Word for word, set down every line of the entries below from the line with "Image resolution: width=965" to the line with "The width and height of the screenshot is (1374, 843).", including both, and no other line.

++++++++

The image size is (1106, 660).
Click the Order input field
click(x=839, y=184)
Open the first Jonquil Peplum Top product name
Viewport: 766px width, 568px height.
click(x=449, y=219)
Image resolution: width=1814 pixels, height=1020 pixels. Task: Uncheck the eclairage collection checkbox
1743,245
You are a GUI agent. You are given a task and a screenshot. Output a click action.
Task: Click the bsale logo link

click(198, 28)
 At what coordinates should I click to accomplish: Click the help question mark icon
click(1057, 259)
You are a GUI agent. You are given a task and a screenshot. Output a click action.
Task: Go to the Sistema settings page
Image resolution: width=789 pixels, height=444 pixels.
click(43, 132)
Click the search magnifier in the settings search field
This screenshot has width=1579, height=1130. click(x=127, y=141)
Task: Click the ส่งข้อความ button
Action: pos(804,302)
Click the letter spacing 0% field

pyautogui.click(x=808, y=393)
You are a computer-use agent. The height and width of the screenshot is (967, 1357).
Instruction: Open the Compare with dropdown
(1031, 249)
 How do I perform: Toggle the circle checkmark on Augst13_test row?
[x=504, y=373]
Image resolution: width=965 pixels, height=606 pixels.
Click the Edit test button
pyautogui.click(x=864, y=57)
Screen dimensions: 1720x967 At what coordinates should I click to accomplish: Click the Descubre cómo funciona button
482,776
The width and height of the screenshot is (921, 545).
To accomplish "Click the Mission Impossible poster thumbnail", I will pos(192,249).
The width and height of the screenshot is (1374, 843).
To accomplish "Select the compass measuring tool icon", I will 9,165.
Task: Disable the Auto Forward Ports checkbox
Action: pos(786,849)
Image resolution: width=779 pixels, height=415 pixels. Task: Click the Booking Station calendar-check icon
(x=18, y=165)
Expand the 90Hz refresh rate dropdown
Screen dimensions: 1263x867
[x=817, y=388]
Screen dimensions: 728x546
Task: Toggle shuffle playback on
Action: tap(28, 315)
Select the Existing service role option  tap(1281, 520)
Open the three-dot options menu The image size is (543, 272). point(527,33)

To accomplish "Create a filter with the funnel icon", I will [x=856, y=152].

++++++++

**Your solution**
Image resolution: width=965 pixels, height=606 pixels.
Click the Edit test button
pyautogui.click(x=864, y=57)
Screen dimensions: 1720x967 At what coordinates should I click to accomplish: Click the Descubre cómo funciona button
482,776
The width and height of the screenshot is (921, 545).
To accomplish "Click the Mission Impossible poster thumbnail", I will pos(192,249).
The width and height of the screenshot is (1374, 843).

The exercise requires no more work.